● **Task brief**:
Quote all of the entries word for word.

[Dataset items]
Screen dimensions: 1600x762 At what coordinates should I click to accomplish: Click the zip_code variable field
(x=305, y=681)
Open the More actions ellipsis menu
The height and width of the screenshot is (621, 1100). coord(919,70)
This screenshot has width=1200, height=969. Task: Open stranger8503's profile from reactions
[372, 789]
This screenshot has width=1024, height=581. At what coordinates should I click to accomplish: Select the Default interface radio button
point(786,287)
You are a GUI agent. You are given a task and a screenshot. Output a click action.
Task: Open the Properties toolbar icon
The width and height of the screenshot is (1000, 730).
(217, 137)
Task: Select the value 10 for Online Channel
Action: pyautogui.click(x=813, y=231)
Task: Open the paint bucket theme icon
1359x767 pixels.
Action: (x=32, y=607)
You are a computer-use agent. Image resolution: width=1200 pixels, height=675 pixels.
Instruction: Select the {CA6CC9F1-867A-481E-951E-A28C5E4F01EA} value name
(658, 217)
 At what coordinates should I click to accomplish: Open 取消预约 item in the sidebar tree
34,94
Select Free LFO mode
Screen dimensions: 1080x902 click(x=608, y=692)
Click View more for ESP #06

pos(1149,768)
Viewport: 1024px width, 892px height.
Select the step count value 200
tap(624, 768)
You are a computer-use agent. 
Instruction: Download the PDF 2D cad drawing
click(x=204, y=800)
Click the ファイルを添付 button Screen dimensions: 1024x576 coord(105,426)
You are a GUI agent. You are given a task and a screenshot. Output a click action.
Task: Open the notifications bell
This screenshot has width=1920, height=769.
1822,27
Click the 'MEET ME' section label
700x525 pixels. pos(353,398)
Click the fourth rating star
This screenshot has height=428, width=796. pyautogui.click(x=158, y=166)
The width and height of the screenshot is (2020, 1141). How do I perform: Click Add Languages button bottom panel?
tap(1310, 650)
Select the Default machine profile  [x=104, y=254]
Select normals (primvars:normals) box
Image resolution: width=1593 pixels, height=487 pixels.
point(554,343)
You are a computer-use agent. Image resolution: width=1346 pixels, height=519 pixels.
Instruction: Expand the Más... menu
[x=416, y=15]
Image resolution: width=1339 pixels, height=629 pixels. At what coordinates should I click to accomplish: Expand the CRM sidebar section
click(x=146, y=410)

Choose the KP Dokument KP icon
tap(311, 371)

● **Task result**:
Screen dimensions: 1600x762 At what coordinates should I click to accomplish: Click the zip_code variable field
(x=305, y=681)
Open the More actions ellipsis menu
The height and width of the screenshot is (621, 1100). coord(919,70)
This screenshot has width=1200, height=969. Task: Open stranger8503's profile from reactions
[372, 789]
This screenshot has width=1024, height=581. At what coordinates should I click to accomplish: Select the Default interface radio button
point(786,287)
You are a GUI agent. You are given a task and a screenshot. Output a click action.
Task: Open the Properties toolbar icon
The width and height of the screenshot is (1000, 730).
(217, 137)
Task: Select the value 10 for Online Channel
Action: pyautogui.click(x=813, y=231)
Task: Open the paint bucket theme icon
1359x767 pixels.
Action: (x=32, y=607)
You are a computer-use agent. Image resolution: width=1200 pixels, height=675 pixels.
Instruction: Select the {CA6CC9F1-867A-481E-951E-A28C5E4F01EA} value name
(658, 217)
 At what coordinates should I click to accomplish: Open 取消预约 item in the sidebar tree
34,94
Select Free LFO mode
Screen dimensions: 1080x902 click(x=608, y=692)
Click View more for ESP #06

pos(1149,768)
Viewport: 1024px width, 892px height.
Select the step count value 200
tap(624, 768)
You are a computer-use agent. 
Instruction: Download the PDF 2D cad drawing
click(x=204, y=800)
Click the ファイルを添付 button Screen dimensions: 1024x576 coord(105,426)
You are a GUI agent. You are given a task and a screenshot. Output a click action.
Task: Open the notifications bell
This screenshot has width=1920, height=769.
1822,27
Click the 'MEET ME' section label
700x525 pixels. pos(353,398)
Click the fourth rating star
This screenshot has height=428, width=796. pyautogui.click(x=158, y=166)
The width and height of the screenshot is (2020, 1141). How do I perform: Click Add Languages button bottom panel?
tap(1310, 650)
Select the Default machine profile  [x=104, y=254]
Select normals (primvars:normals) box
Image resolution: width=1593 pixels, height=487 pixels.
point(554,343)
You are a computer-use agent. Image resolution: width=1346 pixels, height=519 pixels.
Instruction: Expand the Más... menu
[x=416, y=15]
Image resolution: width=1339 pixels, height=629 pixels. At what coordinates should I click to accomplish: Expand the CRM sidebar section
click(x=146, y=410)

Choose the KP Dokument KP icon
tap(311, 371)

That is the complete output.